Phoebus and downtown residents and business owners have complained about the backups for a few years because of the gridlock. At times some residents can't even get out of their driveways and customers can't get to restaurants. 

The city tried other measures first but found only limited improvement. Traffic lane delineators, were installed on Settlers Landing Road to keep drivers headed toward eastbound I-64 in one lane along Settlers Landing instead of halting traffic in both lanes while they cut over to the ramp at the last minute. In downtown Phoebus, signs have been added to reduce neighborhood congestion, but violations are common when police aren't actively monitoring the traffic.

This solution isn't without impacts. It will keep more drivers on 64, potentially keeping or increasing the backup there because people won't get off to try to cut in line at the closer ramps. People who work in downtown Hampton but live in Norfolk will have to drive west to LaSalle or Mercury to go to South Hampton Roads between 3 p.m. and 6 p.m. Mayor Donnie Tuck noted that those drivers have other options, including using I-664. The predictably of the closures could also lead some employers to stagger work shifts so commuters can avoid those peak times, noted City Manager Mary Bunting.

"This has been an ongoing problem," said Tuck. "If we do nothing, we will have to deal with an unsustainable, untenable situation" for years to come.

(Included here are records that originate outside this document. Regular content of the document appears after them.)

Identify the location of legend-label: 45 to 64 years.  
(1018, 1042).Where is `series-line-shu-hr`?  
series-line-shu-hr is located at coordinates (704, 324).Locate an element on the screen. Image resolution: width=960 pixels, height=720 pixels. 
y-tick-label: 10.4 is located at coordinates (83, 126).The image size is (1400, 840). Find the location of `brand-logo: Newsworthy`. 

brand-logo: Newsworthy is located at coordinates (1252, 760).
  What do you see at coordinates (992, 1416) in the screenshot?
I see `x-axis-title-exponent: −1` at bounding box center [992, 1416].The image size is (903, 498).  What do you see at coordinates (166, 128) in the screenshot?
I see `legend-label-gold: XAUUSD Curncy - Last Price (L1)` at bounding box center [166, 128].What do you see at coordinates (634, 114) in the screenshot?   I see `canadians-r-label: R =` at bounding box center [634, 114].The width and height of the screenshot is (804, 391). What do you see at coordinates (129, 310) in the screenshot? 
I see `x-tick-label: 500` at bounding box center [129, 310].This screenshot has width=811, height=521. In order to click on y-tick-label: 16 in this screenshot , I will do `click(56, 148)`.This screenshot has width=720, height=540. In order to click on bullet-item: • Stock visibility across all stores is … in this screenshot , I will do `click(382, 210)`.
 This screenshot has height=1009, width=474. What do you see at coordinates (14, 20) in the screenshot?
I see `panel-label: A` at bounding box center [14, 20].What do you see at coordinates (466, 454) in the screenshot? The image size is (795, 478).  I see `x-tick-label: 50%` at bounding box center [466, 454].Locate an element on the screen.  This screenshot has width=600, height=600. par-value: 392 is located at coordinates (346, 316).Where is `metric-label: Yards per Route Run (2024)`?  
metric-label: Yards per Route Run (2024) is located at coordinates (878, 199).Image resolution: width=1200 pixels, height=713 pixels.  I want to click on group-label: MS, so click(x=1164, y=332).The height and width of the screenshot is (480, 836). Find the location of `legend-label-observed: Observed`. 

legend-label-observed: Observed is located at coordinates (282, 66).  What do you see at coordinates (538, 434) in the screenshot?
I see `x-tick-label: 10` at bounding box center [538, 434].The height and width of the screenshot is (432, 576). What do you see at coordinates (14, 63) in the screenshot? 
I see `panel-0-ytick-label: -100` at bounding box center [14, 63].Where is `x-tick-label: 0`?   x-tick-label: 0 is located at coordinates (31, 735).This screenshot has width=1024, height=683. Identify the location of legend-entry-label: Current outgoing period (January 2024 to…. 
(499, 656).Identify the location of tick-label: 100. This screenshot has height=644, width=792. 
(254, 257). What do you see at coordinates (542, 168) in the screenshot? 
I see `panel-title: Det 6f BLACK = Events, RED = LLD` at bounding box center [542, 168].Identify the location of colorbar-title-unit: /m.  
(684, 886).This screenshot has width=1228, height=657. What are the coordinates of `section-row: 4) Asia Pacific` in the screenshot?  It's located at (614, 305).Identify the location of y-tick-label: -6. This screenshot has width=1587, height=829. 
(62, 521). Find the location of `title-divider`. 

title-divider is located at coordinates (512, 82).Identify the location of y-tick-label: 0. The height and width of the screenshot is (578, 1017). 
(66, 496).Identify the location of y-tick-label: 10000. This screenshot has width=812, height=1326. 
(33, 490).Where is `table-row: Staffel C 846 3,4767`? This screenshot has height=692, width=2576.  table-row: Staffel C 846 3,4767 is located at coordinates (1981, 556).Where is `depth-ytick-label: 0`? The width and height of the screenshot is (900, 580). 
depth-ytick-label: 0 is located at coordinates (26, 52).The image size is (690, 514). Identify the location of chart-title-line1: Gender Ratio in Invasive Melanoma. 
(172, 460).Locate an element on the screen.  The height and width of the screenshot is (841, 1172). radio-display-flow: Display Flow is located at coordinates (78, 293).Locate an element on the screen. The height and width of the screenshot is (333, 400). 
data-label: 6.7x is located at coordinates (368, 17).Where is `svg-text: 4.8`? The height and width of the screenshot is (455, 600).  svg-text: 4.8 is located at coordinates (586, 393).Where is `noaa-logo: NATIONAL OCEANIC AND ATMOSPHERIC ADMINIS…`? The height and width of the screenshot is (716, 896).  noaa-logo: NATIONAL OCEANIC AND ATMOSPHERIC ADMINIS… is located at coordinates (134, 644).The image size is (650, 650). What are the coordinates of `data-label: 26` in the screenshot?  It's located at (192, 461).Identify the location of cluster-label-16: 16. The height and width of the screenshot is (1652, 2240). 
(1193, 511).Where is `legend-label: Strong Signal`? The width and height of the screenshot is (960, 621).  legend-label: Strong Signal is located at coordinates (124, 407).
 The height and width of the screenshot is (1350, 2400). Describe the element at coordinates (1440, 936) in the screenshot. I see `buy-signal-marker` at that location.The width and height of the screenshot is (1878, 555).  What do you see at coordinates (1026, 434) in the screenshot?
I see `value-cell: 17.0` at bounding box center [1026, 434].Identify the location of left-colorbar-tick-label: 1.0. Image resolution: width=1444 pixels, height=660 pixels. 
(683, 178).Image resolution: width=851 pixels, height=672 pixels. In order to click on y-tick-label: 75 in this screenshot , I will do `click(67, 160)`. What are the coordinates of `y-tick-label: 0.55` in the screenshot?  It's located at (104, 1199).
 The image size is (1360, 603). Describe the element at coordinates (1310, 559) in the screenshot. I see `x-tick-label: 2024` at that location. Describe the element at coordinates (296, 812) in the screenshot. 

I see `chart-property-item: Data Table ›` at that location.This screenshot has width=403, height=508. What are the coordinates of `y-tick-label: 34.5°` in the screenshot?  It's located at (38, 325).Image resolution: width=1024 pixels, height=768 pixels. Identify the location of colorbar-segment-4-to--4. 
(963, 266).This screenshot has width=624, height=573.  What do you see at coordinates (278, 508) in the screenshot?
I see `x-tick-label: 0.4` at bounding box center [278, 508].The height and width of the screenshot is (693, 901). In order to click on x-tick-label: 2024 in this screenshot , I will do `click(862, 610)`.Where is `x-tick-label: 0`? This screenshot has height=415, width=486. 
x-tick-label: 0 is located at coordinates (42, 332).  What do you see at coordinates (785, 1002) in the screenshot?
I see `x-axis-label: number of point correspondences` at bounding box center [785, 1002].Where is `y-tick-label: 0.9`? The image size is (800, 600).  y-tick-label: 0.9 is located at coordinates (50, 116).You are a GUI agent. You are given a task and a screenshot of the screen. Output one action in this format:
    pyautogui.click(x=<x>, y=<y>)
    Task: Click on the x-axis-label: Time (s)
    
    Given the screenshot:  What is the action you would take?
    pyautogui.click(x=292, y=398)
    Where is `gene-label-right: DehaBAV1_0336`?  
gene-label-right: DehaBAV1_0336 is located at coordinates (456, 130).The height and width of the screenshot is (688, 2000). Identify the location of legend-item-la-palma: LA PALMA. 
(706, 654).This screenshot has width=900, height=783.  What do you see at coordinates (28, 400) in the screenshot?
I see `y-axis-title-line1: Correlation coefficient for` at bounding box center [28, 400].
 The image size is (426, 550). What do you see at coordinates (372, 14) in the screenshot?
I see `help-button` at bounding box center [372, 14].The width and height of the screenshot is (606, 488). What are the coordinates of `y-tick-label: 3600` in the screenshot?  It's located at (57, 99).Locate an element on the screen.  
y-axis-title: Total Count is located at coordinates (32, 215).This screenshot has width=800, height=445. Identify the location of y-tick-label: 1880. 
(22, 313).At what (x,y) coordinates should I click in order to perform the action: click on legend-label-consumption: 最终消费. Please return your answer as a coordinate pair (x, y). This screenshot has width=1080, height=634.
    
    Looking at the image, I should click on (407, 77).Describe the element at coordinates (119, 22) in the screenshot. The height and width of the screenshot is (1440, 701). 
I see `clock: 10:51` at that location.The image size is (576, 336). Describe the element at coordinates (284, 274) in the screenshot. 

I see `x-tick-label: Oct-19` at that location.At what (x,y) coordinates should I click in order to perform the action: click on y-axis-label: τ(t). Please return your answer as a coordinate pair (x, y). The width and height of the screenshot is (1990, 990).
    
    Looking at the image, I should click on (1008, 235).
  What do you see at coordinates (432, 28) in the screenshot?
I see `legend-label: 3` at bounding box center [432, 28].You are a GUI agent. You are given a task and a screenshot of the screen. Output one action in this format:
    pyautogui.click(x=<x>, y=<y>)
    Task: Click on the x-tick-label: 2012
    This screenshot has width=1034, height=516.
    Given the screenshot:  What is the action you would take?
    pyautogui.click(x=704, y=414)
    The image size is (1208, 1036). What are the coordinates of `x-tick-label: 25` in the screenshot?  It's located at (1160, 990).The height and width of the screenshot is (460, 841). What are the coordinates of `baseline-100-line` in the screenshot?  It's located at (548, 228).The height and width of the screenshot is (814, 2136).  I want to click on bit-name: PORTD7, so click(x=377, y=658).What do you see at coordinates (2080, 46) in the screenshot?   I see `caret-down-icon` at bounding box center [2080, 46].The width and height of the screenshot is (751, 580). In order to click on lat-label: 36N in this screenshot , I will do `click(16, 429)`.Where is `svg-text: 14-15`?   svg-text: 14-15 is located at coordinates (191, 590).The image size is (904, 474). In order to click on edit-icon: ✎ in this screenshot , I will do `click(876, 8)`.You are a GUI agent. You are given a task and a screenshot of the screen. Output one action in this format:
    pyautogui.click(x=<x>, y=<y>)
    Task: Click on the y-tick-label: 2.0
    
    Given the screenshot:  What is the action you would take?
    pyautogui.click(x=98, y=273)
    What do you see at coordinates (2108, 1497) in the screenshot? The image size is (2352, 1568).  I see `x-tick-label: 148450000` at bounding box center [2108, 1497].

Although VDOT and Hampton agree, the Federal Highway Administration still must give approval for the plan. If approved, this would be a temporary patch on the situation. The solution is the widening of I-64 and the Hampton Roads Bridge-Tunnel, which are underway. Building a new tunnel takes time, however, and isn't expected to be complete until 2025. There are concerns that the construction could even add to those backups in the short term, although VDOT has pledged to keep all lanes open, except for occasional late-night closures of a lane at a time.